■ Exercise objective: Return the whole listing exactly as written.

■ Records supplied:
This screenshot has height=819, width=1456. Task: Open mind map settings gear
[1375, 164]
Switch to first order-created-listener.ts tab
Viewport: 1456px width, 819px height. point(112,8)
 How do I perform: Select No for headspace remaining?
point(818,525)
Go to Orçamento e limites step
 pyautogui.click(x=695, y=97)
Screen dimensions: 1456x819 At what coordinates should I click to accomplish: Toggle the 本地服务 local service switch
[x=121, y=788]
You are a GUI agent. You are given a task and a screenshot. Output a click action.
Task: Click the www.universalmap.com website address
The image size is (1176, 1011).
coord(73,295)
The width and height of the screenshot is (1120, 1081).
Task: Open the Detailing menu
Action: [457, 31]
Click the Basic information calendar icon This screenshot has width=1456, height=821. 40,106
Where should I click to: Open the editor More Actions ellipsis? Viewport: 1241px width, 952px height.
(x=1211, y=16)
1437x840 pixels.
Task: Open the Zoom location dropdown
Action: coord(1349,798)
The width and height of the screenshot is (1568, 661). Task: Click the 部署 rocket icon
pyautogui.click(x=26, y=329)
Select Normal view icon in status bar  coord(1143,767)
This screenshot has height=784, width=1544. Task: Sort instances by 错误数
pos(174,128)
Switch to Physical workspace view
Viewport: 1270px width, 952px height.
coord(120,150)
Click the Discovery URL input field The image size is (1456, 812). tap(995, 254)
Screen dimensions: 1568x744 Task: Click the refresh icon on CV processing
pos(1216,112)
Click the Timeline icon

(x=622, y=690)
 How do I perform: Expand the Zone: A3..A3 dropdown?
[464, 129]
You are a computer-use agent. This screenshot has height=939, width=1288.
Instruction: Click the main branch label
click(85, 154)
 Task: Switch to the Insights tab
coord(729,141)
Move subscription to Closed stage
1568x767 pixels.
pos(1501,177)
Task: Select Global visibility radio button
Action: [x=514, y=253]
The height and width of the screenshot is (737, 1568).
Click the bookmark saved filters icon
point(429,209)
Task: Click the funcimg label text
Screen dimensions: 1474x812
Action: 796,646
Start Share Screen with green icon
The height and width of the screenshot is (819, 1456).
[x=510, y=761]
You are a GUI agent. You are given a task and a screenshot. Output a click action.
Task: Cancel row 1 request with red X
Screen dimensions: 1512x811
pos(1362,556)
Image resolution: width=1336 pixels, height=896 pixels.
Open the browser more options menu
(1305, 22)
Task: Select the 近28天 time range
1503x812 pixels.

■ Result of this exercise:
This screenshot has height=819, width=1456. Task: Open mind map settings gear
[1375, 164]
Switch to first order-created-listener.ts tab
Viewport: 1456px width, 819px height. point(112,8)
 How do I perform: Select No for headspace remaining?
point(818,525)
Go to Orçamento e limites step
 pyautogui.click(x=695, y=97)
Screen dimensions: 1456x819 At what coordinates should I click to accomplish: Toggle the 本地服务 local service switch
[x=121, y=788]
You are a GUI agent. You are given a task and a screenshot. Output a click action.
Task: Click the www.universalmap.com website address
The image size is (1176, 1011).
coord(73,295)
The width and height of the screenshot is (1120, 1081).
Task: Open the Detailing menu
Action: [457, 31]
Click the Basic information calendar icon This screenshot has width=1456, height=821. 40,106
Where should I click to: Open the editor More Actions ellipsis? Viewport: 1241px width, 952px height.
(x=1211, y=16)
1437x840 pixels.
Task: Open the Zoom location dropdown
Action: coord(1349,798)
The width and height of the screenshot is (1568, 661). Task: Click the 部署 rocket icon
pyautogui.click(x=26, y=329)
Select Normal view icon in status bar  coord(1143,767)
This screenshot has height=784, width=1544. Task: Sort instances by 错误数
pos(174,128)
Switch to Physical workspace view
Viewport: 1270px width, 952px height.
coord(120,150)
Click the Discovery URL input field The image size is (1456, 812). tap(995, 254)
Screen dimensions: 1568x744 Task: Click the refresh icon on CV processing
pos(1216,112)
Click the Timeline icon

(x=622, y=690)
 How do I perform: Expand the Zone: A3..A3 dropdown?
[464, 129]
You are a computer-use agent. This screenshot has height=939, width=1288.
Instruction: Click the main branch label
click(85, 154)
 Task: Switch to the Insights tab
coord(729,141)
Move subscription to Closed stage
1568x767 pixels.
pos(1501,177)
Task: Select Global visibility radio button
Action: [x=514, y=253]
The height and width of the screenshot is (737, 1568).
Click the bookmark saved filters icon
point(429,209)
Task: Click the funcimg label text
Screen dimensions: 1474x812
Action: 796,646
Start Share Screen with green icon
The height and width of the screenshot is (819, 1456).
[x=510, y=761]
You are a GUI agent. You are given a task and a screenshot. Output a click action.
Task: Cancel row 1 request with red X
Screen dimensions: 1512x811
pos(1362,556)
Image resolution: width=1336 pixels, height=896 pixels.
Open the browser more options menu
(1305, 22)
Task: Select the 近28天 time range
1503x812 pixels.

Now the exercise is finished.